Не стану томить вас, дорогие читатели, и поделюсь методом Шлимана в интерпретации В.В. Кошкина, эффективность которого испытал и оценил лично в далеком теперь уже 1966 году.

Для изучения нового языка необходимо выучить наизусть книжку объемом 25-30 страниц на том языке, который вы собираетесь познать. При этом должны быть соблюдены два главных условия. Первое: содержание читаемой книжки должно быть вам хорошо известно с детских лет. Для этой цели лучше всего использовать книжки с большим количеством диалогов. Я воспользовался  книжкой Карла Коллоди “Pinokkio” (известную нам в переводе А. Толстого как «Приключение Буратино»)
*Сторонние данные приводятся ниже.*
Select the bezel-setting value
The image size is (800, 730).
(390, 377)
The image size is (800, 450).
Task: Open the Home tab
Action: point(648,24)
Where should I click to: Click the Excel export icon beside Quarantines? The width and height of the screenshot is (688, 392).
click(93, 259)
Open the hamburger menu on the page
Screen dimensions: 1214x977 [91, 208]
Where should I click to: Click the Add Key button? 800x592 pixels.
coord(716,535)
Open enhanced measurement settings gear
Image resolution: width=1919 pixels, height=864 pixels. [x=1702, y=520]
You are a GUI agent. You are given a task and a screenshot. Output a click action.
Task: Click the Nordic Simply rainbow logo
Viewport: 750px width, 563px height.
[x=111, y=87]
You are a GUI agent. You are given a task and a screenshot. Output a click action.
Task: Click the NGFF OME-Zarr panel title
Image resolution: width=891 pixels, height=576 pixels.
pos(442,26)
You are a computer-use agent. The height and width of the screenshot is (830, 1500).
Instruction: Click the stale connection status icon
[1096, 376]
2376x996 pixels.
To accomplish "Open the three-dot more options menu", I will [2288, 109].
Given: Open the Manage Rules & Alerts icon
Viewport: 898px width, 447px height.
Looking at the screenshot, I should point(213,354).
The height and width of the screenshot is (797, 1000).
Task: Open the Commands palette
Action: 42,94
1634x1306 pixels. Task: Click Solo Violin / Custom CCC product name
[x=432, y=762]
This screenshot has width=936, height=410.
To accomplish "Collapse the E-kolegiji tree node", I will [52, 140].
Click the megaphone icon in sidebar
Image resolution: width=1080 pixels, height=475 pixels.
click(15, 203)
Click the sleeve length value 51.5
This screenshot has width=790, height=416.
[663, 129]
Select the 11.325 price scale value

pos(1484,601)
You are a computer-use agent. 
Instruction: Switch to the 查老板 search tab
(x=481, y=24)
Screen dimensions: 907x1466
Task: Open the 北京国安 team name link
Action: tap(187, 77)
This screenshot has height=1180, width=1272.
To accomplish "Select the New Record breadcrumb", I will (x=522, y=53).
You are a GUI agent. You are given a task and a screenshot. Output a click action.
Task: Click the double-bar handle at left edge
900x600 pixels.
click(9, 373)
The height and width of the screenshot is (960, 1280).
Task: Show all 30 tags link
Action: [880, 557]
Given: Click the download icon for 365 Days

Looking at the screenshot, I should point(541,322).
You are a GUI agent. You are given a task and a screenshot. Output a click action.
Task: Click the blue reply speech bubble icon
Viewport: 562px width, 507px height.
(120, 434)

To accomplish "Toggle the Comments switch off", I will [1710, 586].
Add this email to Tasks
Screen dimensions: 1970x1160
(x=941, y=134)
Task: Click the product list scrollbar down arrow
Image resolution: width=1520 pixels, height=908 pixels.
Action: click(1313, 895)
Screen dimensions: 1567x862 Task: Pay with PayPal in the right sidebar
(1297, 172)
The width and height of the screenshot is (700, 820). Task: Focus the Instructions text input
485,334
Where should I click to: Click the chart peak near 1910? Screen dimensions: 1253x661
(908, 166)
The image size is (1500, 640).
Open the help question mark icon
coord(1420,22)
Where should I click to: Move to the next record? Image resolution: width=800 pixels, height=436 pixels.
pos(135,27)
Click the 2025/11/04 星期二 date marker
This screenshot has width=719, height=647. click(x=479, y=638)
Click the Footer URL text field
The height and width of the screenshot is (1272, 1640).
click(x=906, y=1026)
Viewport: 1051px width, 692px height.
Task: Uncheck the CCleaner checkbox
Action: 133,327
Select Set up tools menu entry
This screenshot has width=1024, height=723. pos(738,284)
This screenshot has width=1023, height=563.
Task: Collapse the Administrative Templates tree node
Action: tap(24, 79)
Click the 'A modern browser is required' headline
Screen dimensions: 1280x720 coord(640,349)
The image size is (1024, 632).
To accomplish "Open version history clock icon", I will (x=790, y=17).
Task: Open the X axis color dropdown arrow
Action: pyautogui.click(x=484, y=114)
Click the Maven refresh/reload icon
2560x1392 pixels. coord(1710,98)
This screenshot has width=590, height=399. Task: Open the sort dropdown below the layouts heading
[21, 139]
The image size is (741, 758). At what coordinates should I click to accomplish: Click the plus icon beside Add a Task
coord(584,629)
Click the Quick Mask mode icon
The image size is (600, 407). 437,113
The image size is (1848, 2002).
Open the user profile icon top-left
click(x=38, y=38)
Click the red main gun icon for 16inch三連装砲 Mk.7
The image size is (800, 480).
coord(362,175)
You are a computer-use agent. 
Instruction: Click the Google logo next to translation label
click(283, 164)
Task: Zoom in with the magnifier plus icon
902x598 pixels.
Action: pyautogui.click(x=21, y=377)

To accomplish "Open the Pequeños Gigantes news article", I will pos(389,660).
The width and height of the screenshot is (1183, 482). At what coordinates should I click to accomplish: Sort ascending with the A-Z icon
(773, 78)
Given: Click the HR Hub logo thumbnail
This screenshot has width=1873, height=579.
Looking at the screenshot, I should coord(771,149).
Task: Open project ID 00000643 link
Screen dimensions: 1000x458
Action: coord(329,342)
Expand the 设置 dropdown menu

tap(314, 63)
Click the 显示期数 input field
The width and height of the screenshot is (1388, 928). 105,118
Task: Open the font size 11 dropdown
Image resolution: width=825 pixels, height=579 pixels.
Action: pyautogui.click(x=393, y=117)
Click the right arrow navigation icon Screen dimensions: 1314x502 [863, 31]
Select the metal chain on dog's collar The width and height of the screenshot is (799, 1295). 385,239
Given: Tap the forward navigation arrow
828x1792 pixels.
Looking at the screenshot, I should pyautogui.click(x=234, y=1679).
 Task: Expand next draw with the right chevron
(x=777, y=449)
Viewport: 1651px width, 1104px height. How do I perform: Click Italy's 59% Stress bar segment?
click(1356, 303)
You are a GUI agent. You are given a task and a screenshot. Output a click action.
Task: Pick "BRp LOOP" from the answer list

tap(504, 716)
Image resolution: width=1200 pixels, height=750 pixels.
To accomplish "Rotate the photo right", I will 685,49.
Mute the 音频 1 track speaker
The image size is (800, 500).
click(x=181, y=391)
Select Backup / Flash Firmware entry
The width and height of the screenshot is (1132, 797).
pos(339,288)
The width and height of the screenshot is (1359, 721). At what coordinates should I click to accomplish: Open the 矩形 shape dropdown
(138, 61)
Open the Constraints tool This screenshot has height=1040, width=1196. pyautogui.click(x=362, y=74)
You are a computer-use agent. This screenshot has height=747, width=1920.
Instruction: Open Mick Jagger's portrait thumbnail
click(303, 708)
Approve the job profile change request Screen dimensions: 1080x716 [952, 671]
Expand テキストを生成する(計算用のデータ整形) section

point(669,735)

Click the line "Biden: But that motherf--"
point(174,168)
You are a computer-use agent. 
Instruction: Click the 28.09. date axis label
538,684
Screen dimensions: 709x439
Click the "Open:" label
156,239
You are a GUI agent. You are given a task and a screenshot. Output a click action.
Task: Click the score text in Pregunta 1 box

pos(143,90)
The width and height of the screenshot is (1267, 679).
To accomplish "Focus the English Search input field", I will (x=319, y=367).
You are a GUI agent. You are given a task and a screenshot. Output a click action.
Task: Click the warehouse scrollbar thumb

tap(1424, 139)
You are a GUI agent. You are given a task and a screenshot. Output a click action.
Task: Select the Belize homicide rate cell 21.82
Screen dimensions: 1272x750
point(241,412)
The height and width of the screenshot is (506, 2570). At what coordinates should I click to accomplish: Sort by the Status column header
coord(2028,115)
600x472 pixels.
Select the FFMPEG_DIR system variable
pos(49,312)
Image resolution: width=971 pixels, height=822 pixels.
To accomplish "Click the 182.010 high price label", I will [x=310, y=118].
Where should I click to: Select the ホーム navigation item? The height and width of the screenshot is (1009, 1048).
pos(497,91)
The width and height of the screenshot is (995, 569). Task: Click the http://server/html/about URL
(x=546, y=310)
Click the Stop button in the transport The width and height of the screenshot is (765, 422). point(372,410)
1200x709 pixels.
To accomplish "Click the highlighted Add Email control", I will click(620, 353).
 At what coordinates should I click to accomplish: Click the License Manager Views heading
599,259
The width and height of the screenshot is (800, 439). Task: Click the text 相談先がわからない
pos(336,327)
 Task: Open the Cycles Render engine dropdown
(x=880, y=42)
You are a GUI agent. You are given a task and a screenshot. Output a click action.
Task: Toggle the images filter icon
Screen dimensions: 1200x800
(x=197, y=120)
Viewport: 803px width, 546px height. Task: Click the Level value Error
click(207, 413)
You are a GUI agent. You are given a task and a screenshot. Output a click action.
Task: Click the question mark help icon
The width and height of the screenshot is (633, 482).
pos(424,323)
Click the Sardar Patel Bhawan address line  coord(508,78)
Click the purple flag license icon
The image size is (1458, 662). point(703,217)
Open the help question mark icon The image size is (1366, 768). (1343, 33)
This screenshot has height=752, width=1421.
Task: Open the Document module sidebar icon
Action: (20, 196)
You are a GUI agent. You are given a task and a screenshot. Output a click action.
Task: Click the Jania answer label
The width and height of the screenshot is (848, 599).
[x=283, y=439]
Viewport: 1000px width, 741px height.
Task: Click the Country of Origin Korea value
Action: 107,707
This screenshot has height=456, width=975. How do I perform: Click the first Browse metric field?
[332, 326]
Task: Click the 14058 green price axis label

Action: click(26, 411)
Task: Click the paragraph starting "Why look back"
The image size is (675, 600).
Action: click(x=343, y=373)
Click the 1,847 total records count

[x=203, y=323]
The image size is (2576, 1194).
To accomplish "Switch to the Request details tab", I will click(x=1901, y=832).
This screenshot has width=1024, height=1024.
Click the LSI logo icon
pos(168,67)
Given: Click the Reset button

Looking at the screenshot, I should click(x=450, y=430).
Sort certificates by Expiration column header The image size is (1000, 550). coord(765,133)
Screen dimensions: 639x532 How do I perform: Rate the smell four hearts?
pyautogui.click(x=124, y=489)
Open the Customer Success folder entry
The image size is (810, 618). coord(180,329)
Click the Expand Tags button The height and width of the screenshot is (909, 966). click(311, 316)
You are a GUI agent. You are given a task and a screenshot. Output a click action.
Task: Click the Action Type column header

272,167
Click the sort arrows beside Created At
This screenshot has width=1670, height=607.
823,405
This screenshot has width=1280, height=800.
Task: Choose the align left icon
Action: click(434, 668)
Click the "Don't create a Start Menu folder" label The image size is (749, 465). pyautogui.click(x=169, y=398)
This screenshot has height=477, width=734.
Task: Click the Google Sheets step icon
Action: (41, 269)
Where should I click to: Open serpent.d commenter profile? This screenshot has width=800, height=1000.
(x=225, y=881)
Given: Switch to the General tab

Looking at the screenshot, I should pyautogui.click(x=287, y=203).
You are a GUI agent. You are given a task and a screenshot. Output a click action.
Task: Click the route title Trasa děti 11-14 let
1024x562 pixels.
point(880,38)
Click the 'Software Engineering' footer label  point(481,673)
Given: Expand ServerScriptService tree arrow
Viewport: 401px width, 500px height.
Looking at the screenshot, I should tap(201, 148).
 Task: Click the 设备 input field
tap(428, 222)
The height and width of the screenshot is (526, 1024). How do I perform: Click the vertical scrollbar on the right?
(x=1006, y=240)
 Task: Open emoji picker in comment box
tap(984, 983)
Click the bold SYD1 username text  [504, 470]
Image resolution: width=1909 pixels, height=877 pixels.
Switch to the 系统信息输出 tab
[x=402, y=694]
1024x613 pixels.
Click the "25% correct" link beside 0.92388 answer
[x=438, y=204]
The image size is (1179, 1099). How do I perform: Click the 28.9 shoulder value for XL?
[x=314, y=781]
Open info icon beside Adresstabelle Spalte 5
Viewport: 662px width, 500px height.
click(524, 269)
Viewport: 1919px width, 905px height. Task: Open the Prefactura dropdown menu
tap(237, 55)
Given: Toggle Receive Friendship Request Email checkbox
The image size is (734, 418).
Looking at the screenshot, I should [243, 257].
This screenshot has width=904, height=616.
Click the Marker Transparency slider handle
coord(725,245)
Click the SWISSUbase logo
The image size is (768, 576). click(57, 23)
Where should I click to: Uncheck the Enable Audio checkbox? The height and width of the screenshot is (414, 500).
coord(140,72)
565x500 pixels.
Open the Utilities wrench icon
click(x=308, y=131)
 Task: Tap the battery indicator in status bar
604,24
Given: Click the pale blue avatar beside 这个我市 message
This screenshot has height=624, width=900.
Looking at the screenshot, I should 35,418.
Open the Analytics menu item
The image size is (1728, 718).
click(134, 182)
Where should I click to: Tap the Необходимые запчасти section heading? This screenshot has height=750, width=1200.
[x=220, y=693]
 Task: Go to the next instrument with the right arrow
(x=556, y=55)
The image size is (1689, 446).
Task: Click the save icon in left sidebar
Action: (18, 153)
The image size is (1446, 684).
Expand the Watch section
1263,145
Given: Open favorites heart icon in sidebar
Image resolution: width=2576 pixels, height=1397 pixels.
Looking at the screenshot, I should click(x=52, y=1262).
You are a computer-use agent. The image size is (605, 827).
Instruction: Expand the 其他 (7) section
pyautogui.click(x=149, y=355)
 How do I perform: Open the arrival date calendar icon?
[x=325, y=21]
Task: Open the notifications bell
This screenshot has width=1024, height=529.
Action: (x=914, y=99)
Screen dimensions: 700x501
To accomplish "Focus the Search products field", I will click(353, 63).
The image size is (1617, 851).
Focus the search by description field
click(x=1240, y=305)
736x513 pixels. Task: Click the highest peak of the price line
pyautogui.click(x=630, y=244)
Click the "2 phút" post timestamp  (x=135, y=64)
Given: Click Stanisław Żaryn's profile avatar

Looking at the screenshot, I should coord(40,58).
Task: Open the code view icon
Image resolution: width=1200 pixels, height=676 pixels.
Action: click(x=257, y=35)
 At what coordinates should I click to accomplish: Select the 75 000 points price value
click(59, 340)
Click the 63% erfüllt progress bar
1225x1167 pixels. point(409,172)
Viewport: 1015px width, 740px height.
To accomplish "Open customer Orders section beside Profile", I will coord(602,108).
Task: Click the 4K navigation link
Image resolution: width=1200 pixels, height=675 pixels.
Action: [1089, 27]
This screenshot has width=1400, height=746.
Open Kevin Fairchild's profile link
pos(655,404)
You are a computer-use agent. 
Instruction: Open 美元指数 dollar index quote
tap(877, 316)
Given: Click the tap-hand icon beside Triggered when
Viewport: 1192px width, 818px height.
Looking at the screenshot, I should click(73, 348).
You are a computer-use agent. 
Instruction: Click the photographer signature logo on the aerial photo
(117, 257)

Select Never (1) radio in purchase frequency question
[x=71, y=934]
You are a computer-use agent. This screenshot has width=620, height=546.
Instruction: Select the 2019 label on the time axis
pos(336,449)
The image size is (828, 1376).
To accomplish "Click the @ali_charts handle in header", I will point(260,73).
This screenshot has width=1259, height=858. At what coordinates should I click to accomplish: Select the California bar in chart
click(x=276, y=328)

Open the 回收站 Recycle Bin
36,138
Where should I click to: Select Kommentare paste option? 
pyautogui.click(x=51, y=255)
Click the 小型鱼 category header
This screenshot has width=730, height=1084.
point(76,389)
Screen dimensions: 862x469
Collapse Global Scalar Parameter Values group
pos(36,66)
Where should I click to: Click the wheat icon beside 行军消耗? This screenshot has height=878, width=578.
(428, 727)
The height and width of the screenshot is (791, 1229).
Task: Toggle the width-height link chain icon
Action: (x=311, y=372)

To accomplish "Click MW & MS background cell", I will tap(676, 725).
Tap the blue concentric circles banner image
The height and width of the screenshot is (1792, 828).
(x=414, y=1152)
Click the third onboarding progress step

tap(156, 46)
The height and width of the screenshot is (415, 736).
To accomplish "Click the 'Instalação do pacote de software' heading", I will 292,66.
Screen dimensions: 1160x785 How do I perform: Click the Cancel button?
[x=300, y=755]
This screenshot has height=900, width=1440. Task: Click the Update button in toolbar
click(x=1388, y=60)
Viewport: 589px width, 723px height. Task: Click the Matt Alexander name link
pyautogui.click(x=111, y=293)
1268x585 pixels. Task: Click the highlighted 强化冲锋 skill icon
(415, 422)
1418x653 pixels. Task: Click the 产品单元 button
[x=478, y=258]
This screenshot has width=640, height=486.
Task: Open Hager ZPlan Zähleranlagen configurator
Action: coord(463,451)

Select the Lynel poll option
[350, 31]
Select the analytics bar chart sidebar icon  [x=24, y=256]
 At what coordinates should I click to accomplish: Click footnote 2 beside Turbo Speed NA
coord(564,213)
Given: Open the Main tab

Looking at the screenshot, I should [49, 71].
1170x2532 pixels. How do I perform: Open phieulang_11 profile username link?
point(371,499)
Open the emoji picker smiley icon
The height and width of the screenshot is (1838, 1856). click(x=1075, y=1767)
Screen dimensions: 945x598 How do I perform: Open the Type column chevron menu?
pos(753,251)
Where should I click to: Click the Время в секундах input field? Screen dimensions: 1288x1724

Второе условие: читать эту книжку следует  без словаря. Слова начинаешь узнавать и запоминать в процессе чтения и вспоминая  знакомый сюжет. К недостаткам метода следует отнести отсутствие правильного произношения, то есть фонетики. Но правильная разговорная речь — это, как говорится, дело десятое. Главное при методе Шлимана — накопление словарного запаса, а общение на языке придет со временем. Ведь когда иностранец разговаривает с нами на русском, путая падежи и рода, мы его понимаем, а это самое главное.

Хорошо помню, как тупо я читал и заучивал первые 13 страниц «Пиноккио». Но однажды, а это было поздним вечером, когда мое семейство спокойно видело третий сон, я вдруг стал читать так, как это происходило с русскоязычной книгой. Я так громко и радостно закричал, что всех разбудил и испугал. К этому времени исполнилось три месяца моей шлимониады.

С этого времени все пошло по правильному пути: я каждый день читал вначале детские книжки на английском языке, затем перешел на детективы из серии «Покет-бук», при этом я ежедневно читал и продолжаю это делать до сегодняшнего дня журнальные статьи и монографии по своей специальности, очень редко при этом пользуясь словарем.

Вот что касается «поговорить», то тут значительно хуже. Я несколько раз выступал на профессиональных сборищах с докладами на английском. Готовился с преподавателем. Текст выучивал наизусть, выступал довольно бодро, но на вопросы отвечал с трудом. В 1996 году у  меня была командировка в США. Жил в семье, в которой никто не говорил на русском. За три недели, общаясь с ними, стал вполне прилично разговаривать и даже пытался им рассказывать анекдоты, и они меня понимали (мне так казалось). А вернулся домой, вновь не стало необходимости говорить. А нарочно разговаривать с дочерью и внучкой, знающими язык, как-то не получается.

И еще одна положительная сторона знания английского: я стал вполне сносно читать и переводить нужные мне по работе статьи с французского, итальянского. Меня такой уровень знания английского вполне устраивает.

Так что, дорогие коллеги и не коллеги, если после ознакомления с моим трудным опытом изучения английского, вы воспользуетесь им, при этом еще в Сети расширите свою эрудицию, узнав многое о Г. Шлимане, я буду считать свою педагогическую функцию выполненной.

Июнь 2018 года  

Об авторе публикации. Игорь Николаевич Григович — профессор ПетрГУ, доктор медицинских наук, детский хирург.